3. Sociaal-politieke
gevolgen van deze toenemende schaarste en grotere ongelijkheden die zich thans
reeds laten zien, en die steeds scherper zullen worden, zijn
- toenemend
consumentisme, mede onder invloed van moderne communicatiemiddelen; - uitsluiting van
steeds grotere groepen mensen van toegang tot de markt, naast uitbuiting van
arbeid verricht door mensen behorend tot de lagere middenklasse en de
onderklasse; - talrijke
complexe conflicten binnen landen (religieus fundamentalisme, nadruk op
etnische identiteit, herlevend nationalisme, in combinatie met economische
tegenstellingen), met steeds meer grensoverschrijdende gevolgen; - sterkere
geopolitieke polarisatie (onder meer vanwege strijd om toegang tot schaarse
hulpbronnen); - steeds meer
nadruk op ‘homeland security’ als cruciale waarde, steeds minder op duurzaamheid.
4. Rond de wisseling
van de negentiende en de twintigste eeuw, in een vorige hoog kapitalistische
fase, konden tegenkrachten zich bundelen om strijd te voeren.

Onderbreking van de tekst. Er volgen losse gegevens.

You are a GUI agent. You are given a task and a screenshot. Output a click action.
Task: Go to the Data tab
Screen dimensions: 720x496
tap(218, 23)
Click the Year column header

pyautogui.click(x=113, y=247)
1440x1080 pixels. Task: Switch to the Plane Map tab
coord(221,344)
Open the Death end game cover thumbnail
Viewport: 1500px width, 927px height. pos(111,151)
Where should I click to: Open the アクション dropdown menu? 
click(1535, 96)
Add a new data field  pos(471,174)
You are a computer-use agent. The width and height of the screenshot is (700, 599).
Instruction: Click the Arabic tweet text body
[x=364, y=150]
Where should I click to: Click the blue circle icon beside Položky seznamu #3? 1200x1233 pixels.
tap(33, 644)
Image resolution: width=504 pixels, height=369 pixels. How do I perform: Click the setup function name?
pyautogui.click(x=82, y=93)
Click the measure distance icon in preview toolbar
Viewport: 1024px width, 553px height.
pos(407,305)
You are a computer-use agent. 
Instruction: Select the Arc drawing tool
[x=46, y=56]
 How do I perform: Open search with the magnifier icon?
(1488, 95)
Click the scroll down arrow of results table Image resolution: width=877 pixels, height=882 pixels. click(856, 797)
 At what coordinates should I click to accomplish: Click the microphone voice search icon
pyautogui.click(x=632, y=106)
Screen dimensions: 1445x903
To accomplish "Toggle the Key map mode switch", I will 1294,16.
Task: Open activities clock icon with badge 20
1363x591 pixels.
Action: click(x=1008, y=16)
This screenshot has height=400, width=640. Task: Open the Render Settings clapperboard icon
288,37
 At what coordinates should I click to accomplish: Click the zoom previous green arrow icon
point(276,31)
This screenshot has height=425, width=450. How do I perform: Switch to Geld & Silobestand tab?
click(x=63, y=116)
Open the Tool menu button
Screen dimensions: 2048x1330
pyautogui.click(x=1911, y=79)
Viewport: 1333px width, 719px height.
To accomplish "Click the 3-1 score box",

Zij konden zich
baseren op overwegingen van ethiek en rationaliteit (“het is onverstandig en
uiteindelijk in niemands belang dat de ongelijkheid en uitbuiting doorgaan”).
Dat heeft geleid tot aanzienlijke bijstellingen: afzwakking van
vermogensongelijkheid gedurende langere tijd (zie Piketty), opkomst sociale
welvaartsstaat, organisatie van middengroepen (vakbeweging, politieke partijen,
e.d.).
5. Zowel ethische
overwegingen als overwegingen van rationaliteit, en ook de mogelijkheden zich
te organiseren en te verzetten, hebben op de wereldmarkt minder kans van slagen
dan binnen een nationale economie.
6. Het einde van de
Koude Oorlog is alom niet alleen beschouwd als een politieke overwinning van
het Westen, maar ook als een ideologische overwinning van het kapitalisme.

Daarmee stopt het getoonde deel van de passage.